PROBLEMS TO WORK ON →
1. In the passage provided, what time does the clock in Millet's house mark?
2. List every thing the passage provided says can be seen in Millet's house.
3. Output the passage provided word for word from "My attention was" to "be an artist.".

PASSAGE PROVIDED →
__________
Millet’s house is today a little museum, of course basically dedicated to his art. We can see some old engravings and recognize where Millet was sitting in front of his easel, the photo of a lady who, when she was younger, was the model for the famous painting “Angelus”, the clock which marks six o’clock, the hour when Millet died in this room…

… and a number of paintings by Millet, Rousseau and others and also a little sculpture by Rosa Bonheur and Millet's palette..

My attention was drawn to the fact that Vincent van Gogh obviously was a fan of Millet. Vincent spent part of the cold winter days 1889-90 in Saint-Rémy-de-Provence copying or interpreting works by other painters and most of these "copies" were inspired by Millet. (I don’t know how he in 1889 managed to get photos, copies… of Millet’s works. I suppose that Théo sent him material?)  We can also see that already ten years earlier Vincent had copied a few of Millet’s paintings, just when he had seriously started to try to be an artist.









Robert-Louis Stevenson came quite often to Barbizon as a young man… and he also went to another little village in the neighbourhood, Grez-sur-Loing, to the Hotel Chevillon, where he met many artists and also met his future wife… and this is actually also where I went after Barbizon, to listen to a little private concert by well-known artists in Sweden Monica and Carl-Axel Dominique and their cello-playing friend John Ehde. (I wrote about Grez in a previous post here.)


3.9.18

An enormous fountain … for very little water.



This enormous fountain, the “Fontaine des Quatre Saisons” (Four Seasons), can be found in a rather narrow street, rue de Grenelle. The narrowness of the street makes it difficult to get a complete view … and to take decent photos. This fountain, one of Paris’ largest and most decorated ones, was built during the years 1739-45 during the reign of Louis XV. There were obviously long discussions about where to place this fountain and finally they decided on a “wrong place”.
__________
LISTED RECORDS →
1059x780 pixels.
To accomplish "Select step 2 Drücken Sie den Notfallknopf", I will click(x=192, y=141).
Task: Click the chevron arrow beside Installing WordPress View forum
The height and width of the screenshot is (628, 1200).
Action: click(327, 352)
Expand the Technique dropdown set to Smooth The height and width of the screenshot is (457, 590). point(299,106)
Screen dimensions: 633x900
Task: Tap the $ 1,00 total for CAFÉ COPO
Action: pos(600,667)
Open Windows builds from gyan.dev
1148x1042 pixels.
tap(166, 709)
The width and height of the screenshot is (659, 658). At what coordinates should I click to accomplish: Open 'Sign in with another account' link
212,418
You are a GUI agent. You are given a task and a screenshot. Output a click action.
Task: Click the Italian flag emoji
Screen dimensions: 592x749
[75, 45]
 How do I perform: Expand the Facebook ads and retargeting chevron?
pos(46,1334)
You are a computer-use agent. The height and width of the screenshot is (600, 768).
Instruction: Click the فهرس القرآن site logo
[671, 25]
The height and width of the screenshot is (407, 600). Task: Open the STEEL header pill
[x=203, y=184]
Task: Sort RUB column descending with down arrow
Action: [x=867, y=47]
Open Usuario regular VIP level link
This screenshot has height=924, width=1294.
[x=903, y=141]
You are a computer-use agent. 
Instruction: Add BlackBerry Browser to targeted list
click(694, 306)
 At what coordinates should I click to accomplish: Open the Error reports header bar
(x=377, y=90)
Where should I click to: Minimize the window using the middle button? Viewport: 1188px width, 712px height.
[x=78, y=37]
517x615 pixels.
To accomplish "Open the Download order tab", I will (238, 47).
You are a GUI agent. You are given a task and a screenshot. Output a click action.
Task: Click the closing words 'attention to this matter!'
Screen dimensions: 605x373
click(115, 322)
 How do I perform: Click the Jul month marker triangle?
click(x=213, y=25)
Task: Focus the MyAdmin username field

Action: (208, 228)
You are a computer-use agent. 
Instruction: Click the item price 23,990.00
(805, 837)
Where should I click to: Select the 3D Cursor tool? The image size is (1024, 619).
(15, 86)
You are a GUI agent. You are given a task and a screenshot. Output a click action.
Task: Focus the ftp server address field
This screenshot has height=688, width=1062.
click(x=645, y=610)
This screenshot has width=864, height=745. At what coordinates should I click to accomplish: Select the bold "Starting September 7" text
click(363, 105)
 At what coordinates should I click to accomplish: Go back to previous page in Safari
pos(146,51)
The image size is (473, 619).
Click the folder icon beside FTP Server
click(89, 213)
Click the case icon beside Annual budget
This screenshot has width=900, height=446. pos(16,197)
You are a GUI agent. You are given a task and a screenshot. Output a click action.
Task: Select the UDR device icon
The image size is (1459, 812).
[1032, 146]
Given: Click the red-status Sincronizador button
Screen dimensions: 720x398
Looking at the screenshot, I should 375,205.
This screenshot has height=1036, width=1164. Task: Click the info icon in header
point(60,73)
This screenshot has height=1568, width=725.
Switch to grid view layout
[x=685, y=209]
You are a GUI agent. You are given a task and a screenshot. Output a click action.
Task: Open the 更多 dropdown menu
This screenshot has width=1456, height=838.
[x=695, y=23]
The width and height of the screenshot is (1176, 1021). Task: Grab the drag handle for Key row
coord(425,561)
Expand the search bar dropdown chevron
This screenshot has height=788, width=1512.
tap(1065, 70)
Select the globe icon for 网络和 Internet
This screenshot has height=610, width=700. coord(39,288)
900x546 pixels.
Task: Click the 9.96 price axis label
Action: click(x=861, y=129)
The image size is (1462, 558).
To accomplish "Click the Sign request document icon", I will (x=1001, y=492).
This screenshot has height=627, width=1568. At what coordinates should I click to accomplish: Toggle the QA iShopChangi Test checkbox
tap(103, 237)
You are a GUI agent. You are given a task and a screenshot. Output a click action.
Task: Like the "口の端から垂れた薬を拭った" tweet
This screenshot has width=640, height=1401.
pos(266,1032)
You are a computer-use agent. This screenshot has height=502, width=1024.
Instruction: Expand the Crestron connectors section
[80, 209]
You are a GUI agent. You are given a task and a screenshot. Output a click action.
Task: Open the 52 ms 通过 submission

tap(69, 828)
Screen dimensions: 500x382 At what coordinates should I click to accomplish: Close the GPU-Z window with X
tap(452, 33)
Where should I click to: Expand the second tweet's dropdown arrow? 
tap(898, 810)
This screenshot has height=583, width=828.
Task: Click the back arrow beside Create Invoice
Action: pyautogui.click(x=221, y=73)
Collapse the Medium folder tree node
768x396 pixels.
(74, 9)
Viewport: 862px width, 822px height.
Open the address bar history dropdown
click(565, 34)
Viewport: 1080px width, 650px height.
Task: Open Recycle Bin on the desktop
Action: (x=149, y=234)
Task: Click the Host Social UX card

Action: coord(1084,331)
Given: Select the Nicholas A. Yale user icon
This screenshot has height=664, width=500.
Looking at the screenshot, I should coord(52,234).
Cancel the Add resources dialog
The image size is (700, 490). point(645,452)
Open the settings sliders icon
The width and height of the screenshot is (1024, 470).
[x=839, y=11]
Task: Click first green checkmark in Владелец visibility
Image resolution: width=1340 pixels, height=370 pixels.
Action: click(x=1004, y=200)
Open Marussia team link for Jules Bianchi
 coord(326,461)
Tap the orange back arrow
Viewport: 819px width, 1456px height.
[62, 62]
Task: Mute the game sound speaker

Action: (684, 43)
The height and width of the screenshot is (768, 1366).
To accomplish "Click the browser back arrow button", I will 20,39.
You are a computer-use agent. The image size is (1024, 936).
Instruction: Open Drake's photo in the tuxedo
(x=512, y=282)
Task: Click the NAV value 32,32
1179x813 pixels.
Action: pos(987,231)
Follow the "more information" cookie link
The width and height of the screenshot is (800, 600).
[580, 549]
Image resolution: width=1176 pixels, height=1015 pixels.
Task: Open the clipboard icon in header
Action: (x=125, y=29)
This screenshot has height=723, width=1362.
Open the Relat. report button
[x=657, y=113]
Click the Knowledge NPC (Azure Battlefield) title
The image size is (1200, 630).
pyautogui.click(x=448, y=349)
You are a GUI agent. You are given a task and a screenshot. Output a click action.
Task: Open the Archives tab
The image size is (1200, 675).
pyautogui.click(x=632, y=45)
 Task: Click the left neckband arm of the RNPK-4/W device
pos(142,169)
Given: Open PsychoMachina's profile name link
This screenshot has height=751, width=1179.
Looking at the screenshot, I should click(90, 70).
__________
ANSWERS →
1. Six o'clock, the hour when Millet died in that room.

2.
- Old engravings
- The photo of a lady who, when younger, was the model for the painting "Angelus"
- The clock that marks six o'clock
- A number of paintings by Millet, Rousseau and others
- A little sculpture by Rosa Bonheur
- Millet's palette

3.
My attention was drawn to the fact that Vincent van Gogh obviously was a fan of Millet. Vincent spent part of the cold winter days 1889-90 in Saint-Rémy-de-Provence copying or interpreting works by other painters and most of these "copies" were inspired by Millet. (I don’t know how he in 1889 managed to get photos, copies… of Millet’s works. I suppose that Théo sent him material?)  We can also see that already ten years earlier Vincent had copied a few of Millet’s paintings, just when he had seriously started to try to be an artist.